B) Progressively more drastic attempts to mitigate/stop Ye Zun's attacks


  1. To start with, Shen Wei as the Black-Cloaked Envoy and, separately, working with the SID as Professor Shen, tries to stop each individual attack. A few people get hurt and killed, but overall, they're keeping a lid on it. They work to secure the Hallows and place them at the SID.

  2. ep 13: When Zhao Yunlan is kidnapped by Zhu Jiu, Shen Wei overextends himself for the first time, trying to find Zhao Yunlan and rescue him. We start to see the limits of the Envoy's powers in Haixing.

  3. eps 20-22: Then Zhao Yunlan is blinded in his first confrontation with Ye Zun. Shen Wei manages to send Ye Zun to his room, but he can't restore Zhao Yunlan's sight.
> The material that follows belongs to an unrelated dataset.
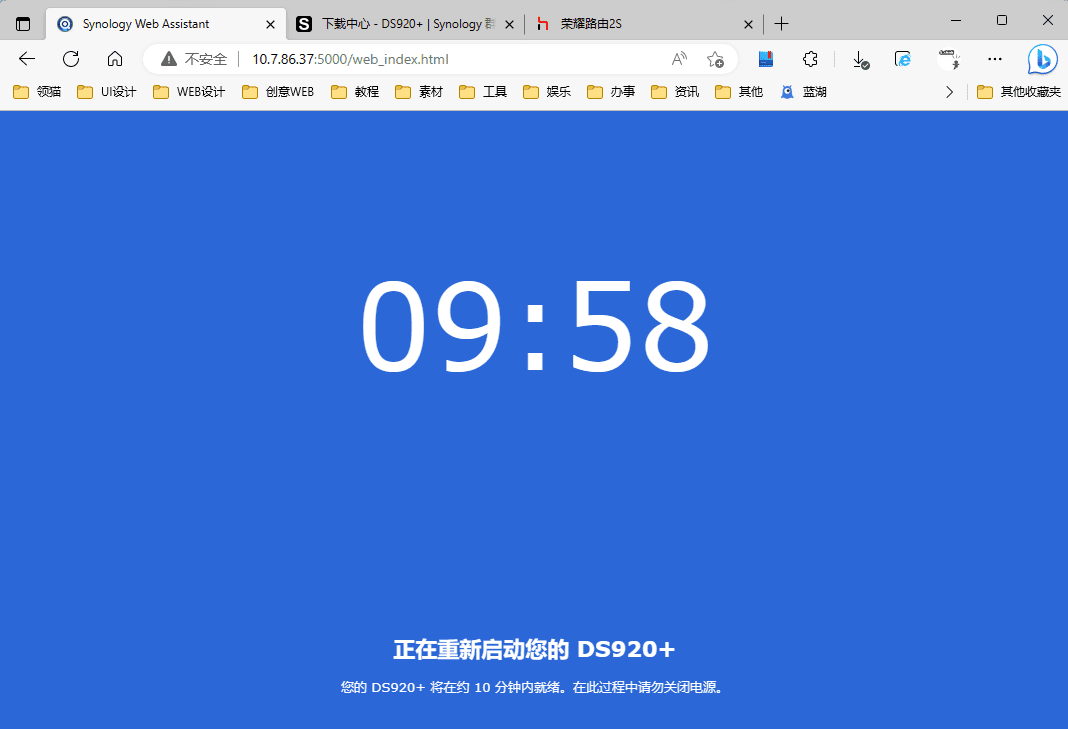
Task: Open the browser extensions menu
Action: coord(811,59)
It takes several attempts/strategies to cure him, and there are costs to Shen Wei: humbling himself to the doctor, taking the risk of sharing his energy, and receiving light-energy contamination. (They also try the Yashou market, which doesn't have any real costs or benefits.)

    Shen Wei doesn't begrudge these costs at all. As he says, Zhao Yunlan is absolutely worth it (as someone Shen Wei holds dear, and probably also as someone who is needed to maintain the integrity of the timeline, because time travel).
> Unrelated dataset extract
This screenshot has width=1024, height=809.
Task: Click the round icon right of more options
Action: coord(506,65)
  4. ep 23: Shen Wei's light-energy contamination is probably an unintended side-effect of the energy exchange, but he quickly realises he can turn his weakness into a failsafe. Even at full power, he wasn't strong enough to be sure of victory over Ye Zun, and he can't risk his abilities falling into his brother's hands. But he doesn't stop looking for another way--

  5. ep 29: Wang Xiangyang unlocks the Sky Pillar before Shen Wei and the SID realise that was the plan all along, so Shen Wei hurries to Dixing to try to contain Ye Zun (and perhaps hoping to mobilise the palace to act?). Instead, it's Shen Wei who ends up chained to the Sky Pillar for days, unable to protect his people, the palace having already fallen to Ye Zun's side. Ye Zun's power keeps growing like a malevolent avalanche.

  6. ep 30: At Ye Zun's bidding, Ya Qing hacks the SID and releases information, undermining their public reputation, turning all of Haixing against them. This is an attack on their status and also a strategic move to weaken/hamper the SID in doing their jobs and supporting Shen Wei to do his. And even Cong Bo can't put all the worms back in the can.
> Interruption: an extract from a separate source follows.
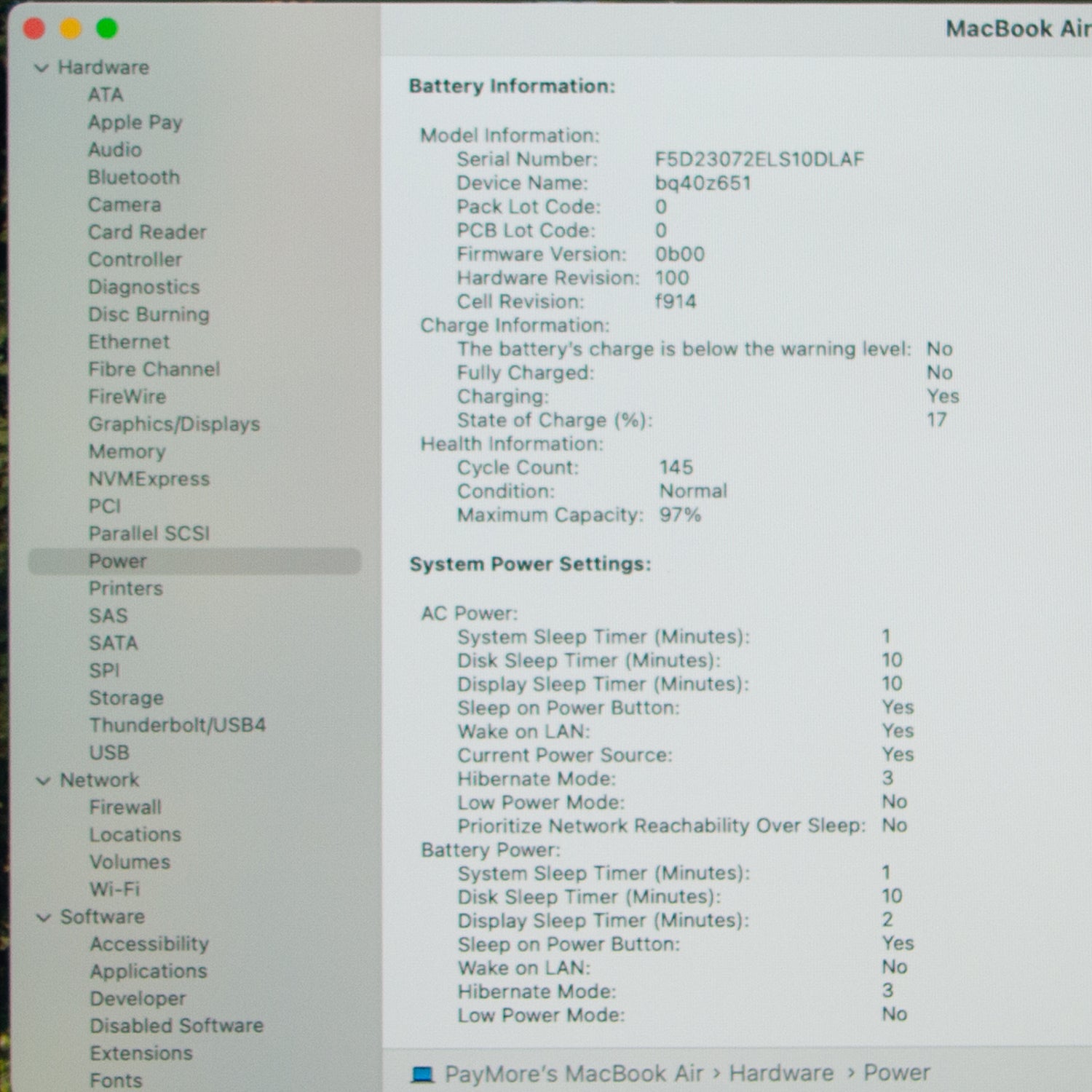
Task: Open Firewall under Network
Action: point(125,807)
  7. ep 37: There's still one last hope: the Hallows. But when they find the Guardian Lantern, the wick is missing, and when Shen Wei goes in search of it, in Dixing -- a final shot at finding an alternative solution to the Threat of Ye Zun -- he's ambushed and tortured.

  8. eps 37-40: There are no more options open to him. It's too late. The only thing he can do now is to make one last, desperate move.


Questions
Does this way of looking at things work for you?
What have I missed?
I ran out of time to look at C) the reasons Shen Wei doesn't just go and blow up Ye Zun as soon as he realises he can use his light-energy contamination, but I think the show does a pretty good job of setting out all the things he has to lose/live for. What do you think?
grayswandir: The Black-Cloaked Envoy in his mask. (Guardian: Black-Cloaked Envoy)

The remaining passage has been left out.